Henry David Thoreau once shared that he had three chairs in his home, “…one for solitude, two for friendship, and three for society.” Doesn’t that provide you with remarkable insight into the value of a chair?  Chairs provide comfort, stability, relaxation, style and for Thoreau, “…solitude, friendship and society.” 

During this time of emotionally charged home quarantine, I’m concerned that a chair for many may also pose a corner of isolation, inactivity and ultimate gloominess. You see, as Benjamin Franklin observed, “The discontented man finds no easy chair.”

And what do we do in a chair? We die. Slowly, but that’s what the sitting disease is all about. The longer you sit, the shorter your lifespan. LifeSpan defines the “sitting disease” as a “term used to describe people who don’t engage in enough physical activity to be healthy.” Our bodies are designed to move…not to sit. So mindfully use this at home time to stand more, sit less, move more. 

According to a Mayo Clinic report, “An analysis of 13 studies of sitting time and activity levels found that those who sat for more than eight hours a day with no physical activity had a risk of dying similar to the risks of dying posed by obesity and smoking.” 

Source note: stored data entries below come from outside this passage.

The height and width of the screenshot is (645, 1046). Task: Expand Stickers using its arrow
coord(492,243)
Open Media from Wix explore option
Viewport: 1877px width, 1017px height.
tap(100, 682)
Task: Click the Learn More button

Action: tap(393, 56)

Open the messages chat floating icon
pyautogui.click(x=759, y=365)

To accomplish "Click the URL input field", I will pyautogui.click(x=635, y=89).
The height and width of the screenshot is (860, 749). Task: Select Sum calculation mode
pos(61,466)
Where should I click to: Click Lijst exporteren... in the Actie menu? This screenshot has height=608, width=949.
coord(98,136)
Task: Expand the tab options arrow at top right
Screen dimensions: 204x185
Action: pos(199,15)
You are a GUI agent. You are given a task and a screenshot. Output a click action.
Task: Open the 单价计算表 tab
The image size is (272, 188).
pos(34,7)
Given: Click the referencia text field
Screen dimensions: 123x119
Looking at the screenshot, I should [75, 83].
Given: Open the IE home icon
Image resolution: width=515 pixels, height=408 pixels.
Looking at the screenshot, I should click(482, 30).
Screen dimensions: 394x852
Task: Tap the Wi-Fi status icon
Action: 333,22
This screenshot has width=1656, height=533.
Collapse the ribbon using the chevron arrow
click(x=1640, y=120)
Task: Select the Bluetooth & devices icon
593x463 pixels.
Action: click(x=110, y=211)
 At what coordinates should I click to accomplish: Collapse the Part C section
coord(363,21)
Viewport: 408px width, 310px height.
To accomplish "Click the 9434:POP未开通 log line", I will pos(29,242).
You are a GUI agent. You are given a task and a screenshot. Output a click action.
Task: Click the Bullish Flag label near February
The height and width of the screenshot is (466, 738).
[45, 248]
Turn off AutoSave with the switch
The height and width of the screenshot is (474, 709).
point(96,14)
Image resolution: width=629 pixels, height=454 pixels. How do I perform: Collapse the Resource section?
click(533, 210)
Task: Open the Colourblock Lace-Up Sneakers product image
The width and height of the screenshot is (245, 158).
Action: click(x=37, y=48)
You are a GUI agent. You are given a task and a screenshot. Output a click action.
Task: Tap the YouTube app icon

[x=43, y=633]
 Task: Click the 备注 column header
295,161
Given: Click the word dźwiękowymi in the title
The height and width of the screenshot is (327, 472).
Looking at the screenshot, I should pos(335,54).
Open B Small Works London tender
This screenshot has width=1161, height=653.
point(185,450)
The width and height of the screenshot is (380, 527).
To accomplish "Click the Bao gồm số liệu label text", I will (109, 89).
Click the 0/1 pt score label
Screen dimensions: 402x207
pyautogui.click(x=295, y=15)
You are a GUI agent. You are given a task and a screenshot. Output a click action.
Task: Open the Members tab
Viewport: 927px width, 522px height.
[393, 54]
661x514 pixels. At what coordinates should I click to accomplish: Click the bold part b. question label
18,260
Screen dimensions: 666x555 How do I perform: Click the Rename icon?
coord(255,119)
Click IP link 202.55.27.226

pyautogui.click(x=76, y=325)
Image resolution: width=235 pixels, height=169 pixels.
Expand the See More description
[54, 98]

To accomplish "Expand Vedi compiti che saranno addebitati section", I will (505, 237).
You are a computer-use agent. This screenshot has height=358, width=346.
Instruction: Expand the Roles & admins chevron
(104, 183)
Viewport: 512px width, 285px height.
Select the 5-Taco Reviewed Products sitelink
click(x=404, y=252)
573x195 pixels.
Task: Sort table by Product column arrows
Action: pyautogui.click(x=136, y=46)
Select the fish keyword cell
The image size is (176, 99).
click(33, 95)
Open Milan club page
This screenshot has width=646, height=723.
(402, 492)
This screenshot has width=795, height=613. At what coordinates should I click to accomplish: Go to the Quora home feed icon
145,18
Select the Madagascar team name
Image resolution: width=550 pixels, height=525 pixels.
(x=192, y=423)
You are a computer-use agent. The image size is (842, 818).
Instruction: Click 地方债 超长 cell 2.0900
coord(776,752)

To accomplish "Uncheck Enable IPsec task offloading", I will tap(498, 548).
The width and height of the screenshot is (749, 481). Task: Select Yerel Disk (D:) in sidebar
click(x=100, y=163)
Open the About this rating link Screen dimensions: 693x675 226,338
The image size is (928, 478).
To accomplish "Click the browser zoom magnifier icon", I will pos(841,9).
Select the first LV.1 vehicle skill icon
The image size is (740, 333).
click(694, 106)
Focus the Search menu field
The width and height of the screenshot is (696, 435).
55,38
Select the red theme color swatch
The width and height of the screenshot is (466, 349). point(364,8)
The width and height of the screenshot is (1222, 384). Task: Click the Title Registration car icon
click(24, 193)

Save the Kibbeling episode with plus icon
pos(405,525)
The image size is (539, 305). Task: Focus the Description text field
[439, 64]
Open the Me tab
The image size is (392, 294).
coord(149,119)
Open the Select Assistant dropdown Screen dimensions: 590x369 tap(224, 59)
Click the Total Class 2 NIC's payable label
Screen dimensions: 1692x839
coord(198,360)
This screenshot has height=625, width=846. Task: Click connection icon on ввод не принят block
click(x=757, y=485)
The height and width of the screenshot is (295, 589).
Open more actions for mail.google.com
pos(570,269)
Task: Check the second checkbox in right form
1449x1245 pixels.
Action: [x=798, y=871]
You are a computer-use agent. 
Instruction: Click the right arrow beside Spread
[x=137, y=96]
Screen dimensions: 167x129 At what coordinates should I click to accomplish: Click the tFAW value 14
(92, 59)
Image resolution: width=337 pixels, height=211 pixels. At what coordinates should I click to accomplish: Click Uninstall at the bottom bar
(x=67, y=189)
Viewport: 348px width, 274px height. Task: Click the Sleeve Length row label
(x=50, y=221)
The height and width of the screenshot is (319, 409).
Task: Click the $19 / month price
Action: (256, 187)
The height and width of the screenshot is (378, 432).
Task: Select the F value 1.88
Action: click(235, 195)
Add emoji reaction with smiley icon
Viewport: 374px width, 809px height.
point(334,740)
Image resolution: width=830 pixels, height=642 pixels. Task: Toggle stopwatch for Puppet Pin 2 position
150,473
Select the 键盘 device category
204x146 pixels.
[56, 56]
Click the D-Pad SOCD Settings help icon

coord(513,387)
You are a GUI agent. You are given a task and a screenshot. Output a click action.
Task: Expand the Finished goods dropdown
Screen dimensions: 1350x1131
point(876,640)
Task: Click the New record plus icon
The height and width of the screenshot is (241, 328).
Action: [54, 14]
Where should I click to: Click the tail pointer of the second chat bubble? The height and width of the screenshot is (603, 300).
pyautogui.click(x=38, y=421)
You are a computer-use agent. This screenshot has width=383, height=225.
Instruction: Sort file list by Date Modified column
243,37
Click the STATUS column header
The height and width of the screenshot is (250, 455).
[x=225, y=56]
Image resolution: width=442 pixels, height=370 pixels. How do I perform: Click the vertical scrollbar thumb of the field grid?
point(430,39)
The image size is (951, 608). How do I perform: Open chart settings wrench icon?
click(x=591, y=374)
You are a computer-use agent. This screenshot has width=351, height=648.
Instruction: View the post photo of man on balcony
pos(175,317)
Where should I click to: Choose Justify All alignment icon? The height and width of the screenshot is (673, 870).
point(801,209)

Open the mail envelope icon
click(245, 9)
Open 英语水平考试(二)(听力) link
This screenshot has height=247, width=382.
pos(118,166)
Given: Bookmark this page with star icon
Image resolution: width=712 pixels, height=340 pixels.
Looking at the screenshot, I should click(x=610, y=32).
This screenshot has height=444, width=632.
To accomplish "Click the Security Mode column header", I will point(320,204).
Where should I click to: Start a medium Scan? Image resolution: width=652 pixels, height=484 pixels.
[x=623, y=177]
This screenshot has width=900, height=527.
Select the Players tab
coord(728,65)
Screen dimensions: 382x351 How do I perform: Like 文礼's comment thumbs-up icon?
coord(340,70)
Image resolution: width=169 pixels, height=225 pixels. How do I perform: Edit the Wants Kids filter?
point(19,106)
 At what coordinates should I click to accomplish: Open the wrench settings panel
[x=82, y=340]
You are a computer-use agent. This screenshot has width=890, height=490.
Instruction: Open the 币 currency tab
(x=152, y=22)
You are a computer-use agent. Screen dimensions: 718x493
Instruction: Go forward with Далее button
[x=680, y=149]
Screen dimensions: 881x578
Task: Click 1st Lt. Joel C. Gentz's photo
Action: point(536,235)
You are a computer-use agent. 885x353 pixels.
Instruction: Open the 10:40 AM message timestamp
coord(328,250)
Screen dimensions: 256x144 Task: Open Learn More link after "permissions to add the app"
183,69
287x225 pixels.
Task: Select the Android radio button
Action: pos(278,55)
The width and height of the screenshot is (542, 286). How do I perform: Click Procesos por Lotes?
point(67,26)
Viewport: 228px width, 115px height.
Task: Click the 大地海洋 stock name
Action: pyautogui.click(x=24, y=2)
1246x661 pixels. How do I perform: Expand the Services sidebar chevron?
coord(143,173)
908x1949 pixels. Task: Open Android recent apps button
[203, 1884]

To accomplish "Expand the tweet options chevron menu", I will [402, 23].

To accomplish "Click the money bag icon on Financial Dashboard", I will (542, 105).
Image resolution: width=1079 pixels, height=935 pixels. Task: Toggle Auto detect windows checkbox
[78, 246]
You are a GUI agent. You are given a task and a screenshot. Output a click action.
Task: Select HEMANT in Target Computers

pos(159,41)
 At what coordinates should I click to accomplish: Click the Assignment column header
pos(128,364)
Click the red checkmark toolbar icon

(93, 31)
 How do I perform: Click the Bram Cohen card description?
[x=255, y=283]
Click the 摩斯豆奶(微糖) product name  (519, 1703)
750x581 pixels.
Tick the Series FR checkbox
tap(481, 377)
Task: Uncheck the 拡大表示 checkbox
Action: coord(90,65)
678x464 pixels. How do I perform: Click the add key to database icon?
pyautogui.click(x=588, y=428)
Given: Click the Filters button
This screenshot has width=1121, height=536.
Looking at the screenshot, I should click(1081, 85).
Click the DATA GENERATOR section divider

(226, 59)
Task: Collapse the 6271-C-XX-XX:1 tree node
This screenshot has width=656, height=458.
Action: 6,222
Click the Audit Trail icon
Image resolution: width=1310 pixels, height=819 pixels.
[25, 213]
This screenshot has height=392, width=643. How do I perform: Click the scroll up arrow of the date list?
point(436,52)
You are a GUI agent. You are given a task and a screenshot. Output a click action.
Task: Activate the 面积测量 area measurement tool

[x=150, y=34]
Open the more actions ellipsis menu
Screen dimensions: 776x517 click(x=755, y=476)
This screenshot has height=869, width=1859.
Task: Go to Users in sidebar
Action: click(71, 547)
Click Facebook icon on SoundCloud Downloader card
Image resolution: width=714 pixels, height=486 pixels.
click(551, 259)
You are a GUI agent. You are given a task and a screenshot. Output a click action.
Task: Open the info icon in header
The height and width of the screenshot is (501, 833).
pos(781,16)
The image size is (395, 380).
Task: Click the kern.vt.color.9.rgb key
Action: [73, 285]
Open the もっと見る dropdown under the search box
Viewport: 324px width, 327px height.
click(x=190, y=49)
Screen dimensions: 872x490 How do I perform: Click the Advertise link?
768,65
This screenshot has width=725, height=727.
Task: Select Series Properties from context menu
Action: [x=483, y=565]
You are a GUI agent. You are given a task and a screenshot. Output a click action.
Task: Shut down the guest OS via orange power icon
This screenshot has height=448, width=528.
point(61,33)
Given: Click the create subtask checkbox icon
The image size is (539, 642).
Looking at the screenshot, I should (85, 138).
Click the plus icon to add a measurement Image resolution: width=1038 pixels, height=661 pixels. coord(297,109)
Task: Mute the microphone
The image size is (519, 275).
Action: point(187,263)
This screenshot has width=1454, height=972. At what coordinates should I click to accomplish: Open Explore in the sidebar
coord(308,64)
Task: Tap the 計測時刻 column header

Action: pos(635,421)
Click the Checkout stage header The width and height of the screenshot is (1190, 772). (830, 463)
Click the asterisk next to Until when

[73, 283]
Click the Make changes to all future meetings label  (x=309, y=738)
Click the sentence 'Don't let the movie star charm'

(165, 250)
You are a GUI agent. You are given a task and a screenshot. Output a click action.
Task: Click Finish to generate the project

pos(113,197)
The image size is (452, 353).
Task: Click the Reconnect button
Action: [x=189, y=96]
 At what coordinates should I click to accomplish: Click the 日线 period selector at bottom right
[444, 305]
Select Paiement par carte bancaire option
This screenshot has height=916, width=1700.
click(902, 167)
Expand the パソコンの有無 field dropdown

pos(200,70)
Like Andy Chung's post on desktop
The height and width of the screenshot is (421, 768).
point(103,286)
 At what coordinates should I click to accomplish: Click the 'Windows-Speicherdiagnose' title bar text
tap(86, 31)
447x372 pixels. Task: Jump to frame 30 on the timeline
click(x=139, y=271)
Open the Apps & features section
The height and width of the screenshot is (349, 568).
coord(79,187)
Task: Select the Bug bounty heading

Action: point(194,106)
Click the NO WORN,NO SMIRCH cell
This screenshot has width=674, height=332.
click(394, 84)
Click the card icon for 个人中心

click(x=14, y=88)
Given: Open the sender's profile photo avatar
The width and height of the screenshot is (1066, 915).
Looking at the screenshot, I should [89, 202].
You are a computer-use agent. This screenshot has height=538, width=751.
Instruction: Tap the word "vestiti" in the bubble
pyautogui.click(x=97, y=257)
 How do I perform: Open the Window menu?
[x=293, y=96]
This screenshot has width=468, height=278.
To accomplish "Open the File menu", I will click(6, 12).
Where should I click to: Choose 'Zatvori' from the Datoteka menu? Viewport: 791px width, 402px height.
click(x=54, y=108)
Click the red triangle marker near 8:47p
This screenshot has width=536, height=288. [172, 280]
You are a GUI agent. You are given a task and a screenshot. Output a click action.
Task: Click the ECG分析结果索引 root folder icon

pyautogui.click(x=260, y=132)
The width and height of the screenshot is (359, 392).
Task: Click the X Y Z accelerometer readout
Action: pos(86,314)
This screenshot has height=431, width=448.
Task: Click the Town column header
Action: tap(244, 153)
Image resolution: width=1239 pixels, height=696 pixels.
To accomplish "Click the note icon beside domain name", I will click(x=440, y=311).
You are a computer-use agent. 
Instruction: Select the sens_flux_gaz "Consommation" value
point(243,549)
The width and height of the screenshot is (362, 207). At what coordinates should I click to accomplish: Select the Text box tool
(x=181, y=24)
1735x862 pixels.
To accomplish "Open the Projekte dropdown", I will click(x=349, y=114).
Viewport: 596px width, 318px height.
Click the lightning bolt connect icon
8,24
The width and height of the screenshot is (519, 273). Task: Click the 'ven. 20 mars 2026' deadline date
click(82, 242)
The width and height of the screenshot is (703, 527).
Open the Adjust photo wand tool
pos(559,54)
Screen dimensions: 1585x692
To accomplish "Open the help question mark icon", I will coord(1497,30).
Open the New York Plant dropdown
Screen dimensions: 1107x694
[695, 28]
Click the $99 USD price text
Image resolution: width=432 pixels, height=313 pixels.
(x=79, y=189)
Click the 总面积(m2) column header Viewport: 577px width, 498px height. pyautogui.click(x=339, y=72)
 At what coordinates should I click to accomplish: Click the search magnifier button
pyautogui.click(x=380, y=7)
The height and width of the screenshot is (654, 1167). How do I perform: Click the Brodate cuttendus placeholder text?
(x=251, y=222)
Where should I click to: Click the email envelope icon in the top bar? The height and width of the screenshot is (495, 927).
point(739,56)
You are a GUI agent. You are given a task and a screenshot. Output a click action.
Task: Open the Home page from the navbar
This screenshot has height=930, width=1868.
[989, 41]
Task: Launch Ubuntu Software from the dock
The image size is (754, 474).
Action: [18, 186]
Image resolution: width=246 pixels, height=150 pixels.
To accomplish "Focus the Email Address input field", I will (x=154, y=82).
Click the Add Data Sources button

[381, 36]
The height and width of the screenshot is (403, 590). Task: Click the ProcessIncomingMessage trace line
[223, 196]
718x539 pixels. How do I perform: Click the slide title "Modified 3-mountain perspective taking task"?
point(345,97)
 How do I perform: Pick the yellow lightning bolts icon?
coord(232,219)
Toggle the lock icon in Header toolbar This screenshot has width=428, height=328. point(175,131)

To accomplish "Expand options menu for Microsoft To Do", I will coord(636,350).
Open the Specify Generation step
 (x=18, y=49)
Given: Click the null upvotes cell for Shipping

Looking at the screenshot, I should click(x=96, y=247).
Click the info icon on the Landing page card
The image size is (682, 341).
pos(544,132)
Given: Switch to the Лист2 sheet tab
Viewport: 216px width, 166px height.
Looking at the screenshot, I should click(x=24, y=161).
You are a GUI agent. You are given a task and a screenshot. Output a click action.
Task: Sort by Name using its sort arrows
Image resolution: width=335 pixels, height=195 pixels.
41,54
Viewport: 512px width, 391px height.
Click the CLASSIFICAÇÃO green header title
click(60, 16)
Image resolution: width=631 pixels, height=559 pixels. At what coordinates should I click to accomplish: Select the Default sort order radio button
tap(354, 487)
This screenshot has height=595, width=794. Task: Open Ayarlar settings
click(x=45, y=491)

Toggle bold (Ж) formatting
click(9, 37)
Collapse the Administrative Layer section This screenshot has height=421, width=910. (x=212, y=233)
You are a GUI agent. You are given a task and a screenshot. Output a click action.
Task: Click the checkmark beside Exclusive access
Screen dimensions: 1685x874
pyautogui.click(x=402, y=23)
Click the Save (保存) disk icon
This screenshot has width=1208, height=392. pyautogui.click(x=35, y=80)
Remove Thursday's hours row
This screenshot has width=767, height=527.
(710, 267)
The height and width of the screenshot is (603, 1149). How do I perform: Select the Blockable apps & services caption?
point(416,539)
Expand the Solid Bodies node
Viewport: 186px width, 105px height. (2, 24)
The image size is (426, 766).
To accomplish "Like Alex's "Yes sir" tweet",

And according to Verywell Health, “Research has shown that sitting for as little as 30 minutes at a time without standing up or otherwise engaging in physical activity causes the beginning of a cascade of events throughout the body, a chain reaction that includes poor circulation, inflammation, and endothelial dysfunction  (dysfunction of the lining of the blood vessels). This translates, in the longer run, into higher rates of cardiovascular disease, overweight and obesity, and possibly even cancer.” Not too good when you want to boost your immunity against coronavirus.

While Jon Kabat-Zinn in his 2005 book, Wherever You Go, There You Are, noted that sitting properly can lead to improved meditation and dignity, for far too many, sitting in that chair too long may lead to lying down for a long time. Like forever.  

I have another way, a healthier way, of using your chair, or should I say, C.H.A.I.R. Yeah, I know, another Mantell acronym. Here it is:

C stands for a deeply felt Commitment to very specific goals. You see your goal, you become aware of why you’re choosing it. Commitments that are consistent and comfortable last. What commitments do you have to improve yourself during your home quarantine? Learn more? How about thinking better to eat better to move better to sleep better to live better? How’s that for a healthy commitment during COVID19?

H is for Healthier foods. DIEt is a word I never use for the obvious reason that should jump off the page at you, and DIEt always means weight gain, which is not wise for its obvious link to coronavirus.

A is for daily Activity. Aim for that invented 10,000 steps a day, though 4,000 works just fine. One expert makes it simple – walk about 2,000 steps more than you ordinarily do. Even raking leaves, vacuuming, taking the stairs, walking the dog, count—it’s NEAT, “non-exercise activity thermogenesis.” So cut down on those video games and TV while increasing your home bound enjoyable physical activities, add in some strength and flexibility movements, and you won’t even miss your gym.

I is Inner motivation and Inspiration—you’d be wise to have your why and it’s best if it’s personally meaningful to you. Why do you want to emerge healthier from home quarantine? What value do you see in building in health promoting activities while home? 

R is for a Realistic set of achievable, Rewardable goals. You need something very specific that you are targeting, like you want to be entirely off blood pressure medication, or you want to fit into your high school jeans, not just “lose some weight” or “get healthy,” or “just make it through this quarantine.” Carefully craft some very specific daily goals to increase your activity, especially your natural activity. The most realistic goal to remind you to get out of that chair and into a healthier C.H.A.I.R. might be my general mantra, “Be active. Not too much. Everyday.”

Ok, now that you’ve read this, stand up and go for a targeted walk.